Hong Xiaoping, an investor relation officer at China Construction, confirmed the price for the stake.
Bank of America plans to be ``a long-term and significant strategic investor in CCB,'' the U.S. lender said in a statement. The new shares can't be sold until Aug. 29, 2011, without the Chinese bank's consent. The stock Bank of America bought in 2005 became eligible for sale last month, prompting analysts to suggest the U.S. lender would sell part of its stake to boost capital.

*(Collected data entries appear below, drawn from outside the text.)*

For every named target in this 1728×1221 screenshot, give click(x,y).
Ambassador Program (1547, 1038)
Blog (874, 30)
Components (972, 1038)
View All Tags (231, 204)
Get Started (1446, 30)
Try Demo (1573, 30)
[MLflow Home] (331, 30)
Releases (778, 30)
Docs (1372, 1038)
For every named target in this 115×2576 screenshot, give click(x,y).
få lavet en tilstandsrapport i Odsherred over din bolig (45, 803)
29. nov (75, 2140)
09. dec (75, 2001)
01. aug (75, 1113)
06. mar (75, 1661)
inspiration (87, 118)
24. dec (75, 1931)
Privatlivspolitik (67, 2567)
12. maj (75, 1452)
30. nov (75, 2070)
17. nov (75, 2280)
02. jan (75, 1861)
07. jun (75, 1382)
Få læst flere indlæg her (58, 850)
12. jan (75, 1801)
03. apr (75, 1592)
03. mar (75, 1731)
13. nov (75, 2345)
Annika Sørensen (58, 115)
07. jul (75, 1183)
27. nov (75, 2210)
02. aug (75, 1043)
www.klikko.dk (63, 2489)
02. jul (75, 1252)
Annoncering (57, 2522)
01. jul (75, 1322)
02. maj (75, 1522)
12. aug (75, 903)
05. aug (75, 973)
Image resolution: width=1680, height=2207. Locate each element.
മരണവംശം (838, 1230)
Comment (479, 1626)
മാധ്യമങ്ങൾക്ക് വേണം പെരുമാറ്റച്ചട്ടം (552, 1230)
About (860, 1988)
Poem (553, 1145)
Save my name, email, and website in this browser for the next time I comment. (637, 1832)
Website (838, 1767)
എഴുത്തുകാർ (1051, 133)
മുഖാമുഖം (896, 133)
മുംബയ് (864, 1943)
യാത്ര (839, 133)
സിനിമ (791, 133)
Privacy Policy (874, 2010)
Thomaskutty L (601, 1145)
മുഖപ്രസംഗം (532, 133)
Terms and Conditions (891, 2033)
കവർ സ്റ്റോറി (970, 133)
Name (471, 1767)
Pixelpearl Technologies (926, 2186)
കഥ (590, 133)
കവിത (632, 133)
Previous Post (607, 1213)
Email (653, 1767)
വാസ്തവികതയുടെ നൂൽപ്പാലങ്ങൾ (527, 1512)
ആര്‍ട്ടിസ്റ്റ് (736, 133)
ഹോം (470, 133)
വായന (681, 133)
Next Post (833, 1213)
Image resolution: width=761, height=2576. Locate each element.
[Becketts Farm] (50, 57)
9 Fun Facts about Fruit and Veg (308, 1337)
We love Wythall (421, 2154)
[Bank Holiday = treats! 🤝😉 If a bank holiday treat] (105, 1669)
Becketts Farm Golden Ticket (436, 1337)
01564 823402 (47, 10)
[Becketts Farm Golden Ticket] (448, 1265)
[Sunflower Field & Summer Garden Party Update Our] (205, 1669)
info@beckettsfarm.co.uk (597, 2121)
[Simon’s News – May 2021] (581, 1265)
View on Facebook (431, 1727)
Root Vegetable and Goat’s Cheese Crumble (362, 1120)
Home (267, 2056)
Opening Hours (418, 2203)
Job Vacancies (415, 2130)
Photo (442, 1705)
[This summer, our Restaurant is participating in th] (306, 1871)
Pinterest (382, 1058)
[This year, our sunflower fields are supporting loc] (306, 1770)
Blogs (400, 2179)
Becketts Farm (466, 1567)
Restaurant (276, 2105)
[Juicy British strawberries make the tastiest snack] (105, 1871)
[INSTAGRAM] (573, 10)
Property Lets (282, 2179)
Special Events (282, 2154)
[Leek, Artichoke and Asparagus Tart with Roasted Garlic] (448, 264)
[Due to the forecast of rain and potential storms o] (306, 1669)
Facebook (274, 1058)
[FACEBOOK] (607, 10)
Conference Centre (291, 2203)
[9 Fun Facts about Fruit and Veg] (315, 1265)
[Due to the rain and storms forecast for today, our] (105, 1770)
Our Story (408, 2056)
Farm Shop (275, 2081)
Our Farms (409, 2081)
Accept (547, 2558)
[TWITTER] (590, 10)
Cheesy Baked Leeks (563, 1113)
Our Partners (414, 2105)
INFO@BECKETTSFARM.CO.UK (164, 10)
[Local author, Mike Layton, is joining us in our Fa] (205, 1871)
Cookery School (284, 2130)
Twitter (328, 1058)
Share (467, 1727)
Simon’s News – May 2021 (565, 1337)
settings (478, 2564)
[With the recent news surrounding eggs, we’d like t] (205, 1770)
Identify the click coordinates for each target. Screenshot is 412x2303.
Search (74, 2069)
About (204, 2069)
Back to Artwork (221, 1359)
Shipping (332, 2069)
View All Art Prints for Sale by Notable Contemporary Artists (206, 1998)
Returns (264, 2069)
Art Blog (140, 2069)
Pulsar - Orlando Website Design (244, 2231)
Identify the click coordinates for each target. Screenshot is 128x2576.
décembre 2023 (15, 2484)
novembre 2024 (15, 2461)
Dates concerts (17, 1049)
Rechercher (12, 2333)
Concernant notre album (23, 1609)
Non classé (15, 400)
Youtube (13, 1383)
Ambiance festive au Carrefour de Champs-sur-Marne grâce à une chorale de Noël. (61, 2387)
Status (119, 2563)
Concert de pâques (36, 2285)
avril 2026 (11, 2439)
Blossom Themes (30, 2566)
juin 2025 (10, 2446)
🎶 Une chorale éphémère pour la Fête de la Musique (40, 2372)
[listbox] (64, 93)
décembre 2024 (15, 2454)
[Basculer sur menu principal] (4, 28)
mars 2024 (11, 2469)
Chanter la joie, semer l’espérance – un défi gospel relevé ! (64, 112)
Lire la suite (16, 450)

Analysts and politicians should focus on how both sides can benefit from the deal, said Daniel Rosen, principal of Rhodium Group, a New York firm that advises companies on overseas investments. ``People should be delighted that Bank of America is thinking long-term about its options and isn't just barricaded in their shack out in the woods,'' he said.
Bank of America Chief Executive Officer Kenneth Lewis slashed his dividend by half after reporting a 68 percent drop in third-quarter profit because of rising losses on consumer and business loans. The bank has raised $22 billion by selling common and preferred shares this year, including $10 billion in October to help pay for its Merrill Lynch acquisition.
Thousands of Merrill Lynch and Bank of America employees will lose their jobs because of the merger, Merrill CEO John Thain said on Oct. 20. The purchase is expected to be completed on or about Dec. 31.
``Banks have entered the political world and everything they do is going to be under the political microscope,'' said Christopher Whalen of Institutional Risk Analytics, a Torrance, California-based research firm. ``Ken Lewis can say it's a good investment and he can probably get away with it if he doesn't have to take any more government money.''
China Construction said last month that third-quarter profit rose 12 percent on higher interest income. Still, China's six largest listed banks will probably report declining profits next year as lower interest rates shrink margins and loan defaults increase, HSBC Holdings Plc said in a Nov. 12 research note.
``China Construction Bank is tightly tied to the government and they are a preferred bank,'' said Richard Wottrich, managing director of Dresner Partners, a Chicago-based investment banking firm. ``China will probably return the favor someday by doing something for Bank of America if they need help.''
China Construction Bank shares have increased 73 percent since its initial public offering in October 2005. Bank of America has declined 61 percent in that period and fetched $15.03, the lowest since August 1995, at 4:30 p.m. in New York Stock Exchange composite trading.